The three-year project “Safety and efficacy of a possible epigenetic therapy for FSHD muscular dystrophy”, named also with the acronym EpiThe4FSHD, started on September 2021.

The research focuses on a study of the mechanism that control DUX4 expression in order to inhibit it.
The Gene Expression and Muscular Dystrophy Unit, at San Raffaele Institute in Milan, project coordinator, directed by Dr Davide Gabellini, has identified a factor necessary for the DUX4 expression on FSHD patients.
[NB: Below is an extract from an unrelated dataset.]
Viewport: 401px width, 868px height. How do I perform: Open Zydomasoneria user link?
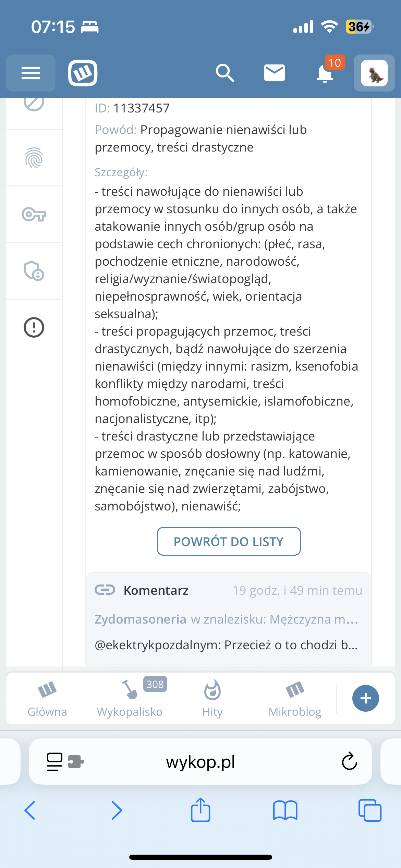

The availability of drugs targeting the identified factor support the possibility to develop a possible pharmacological treatment for FSHD.

EpiThe4FSHD is collaborative project among several international partners:

  • A Canadian Research Institute that develops compounds able to block the factor of interest and that is involved in clinical testing in collaboration with a US pharmaceutical industry;
  • A German Biomedical Centre that is going to evaluate the molecular effects of targeting the factor of interest;
  • Two Clinical group based in Italy and in Turkey whose role is to obtain muscular biopsies from FSHD patients or healthy donors, in order to isolate muscular cells to test the drugs;
  • A Patient Advocacy organization, to help the dialogue between researchers and patients, that will provide visibility to the project in order to attract the interest of the collective and reach new stakeholders

Project activities will be run by different working groups that are going to meet periodically to keep up-to-date with the evolution of the project.

The main goal of the project is to prove the safety and efficacy of the approach on pre-clinical models in preparation for a future clinical research on FSHD patients.